Hans Christian Andersen (1805-1875)
Andersen was born at Odense. His parents were so poor that he had no chance at first of securing the education he wanted. At an early age he went to Copenhagen, tried to act, and failed. With the help of friends he was able eventually to attend the University. His earliest writings were verses and fantastic tales in the manner of Hoffmann, plays, and a few novels. In 1835 he published his first volume of fairy tales, which became at once immensely popular, bringing him fame and money. Throughout his long life he continued to write tales, novels, books of travel and plays, but it is chiefly his fairy tales that are remembered.
The Andersen fairy tale is different from all others of its kind. It is at its best a subtle prose poem, satiric, graceful, and harmonious. The Shepherdess and the Sweep is one of the loveliest of his works.
The present version, anonymously translated, is reprinted from an undated edition, published in London.
The Shepherdess and the Sweep
Have you ever seen a very old wooden cabinet, quite black with age and carved all over with leaves and filigree-work? Such an one stood in a sitting-room, and had been in the family from the great grandmother’s time. It was covered from top to bottom with carved roses and tulips, amongst which there were the most extraordinary flourishes, and from these sprang the antlered heads of stags, whilst on the top, in the middle, stood a whole figure. He was ridiculous enough to look at, with goat’s legs, short horns on his head, and a long beard, besides which he was constantly grinning, for it could not be called a laugh. The children christened him the Goatsleg High adjutant general military commandant, for that was a difficult name to pronounce, and a title not conferred upon many.

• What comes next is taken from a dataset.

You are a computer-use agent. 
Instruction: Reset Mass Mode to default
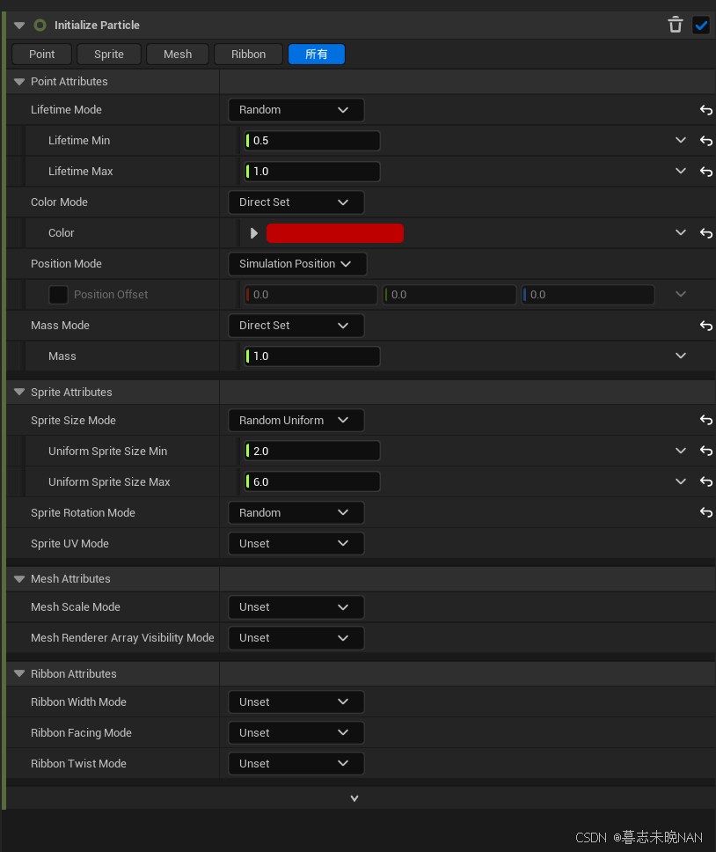tap(705, 326)
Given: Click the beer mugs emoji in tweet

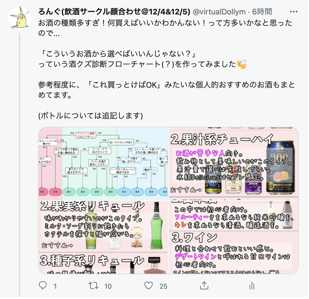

To carve him cannot have been easy work, but there he stood, constantly looking at the table under the looking-glass, for there was the loveliest little china Shepherdess. Her shoes were gilt, and her dress neatly fastened up with a red rose, and then she had a gilt hat and a shepherdess’s crook. She was, indeed, lovely. Close to her stood a little Sweep, as black as any coal, but he, too, was entirely made of china; he was quite as neat and clean as anyone else, for that he was a Sweep was, of course, only to represent something, and the potter could just as well have made a prince of him.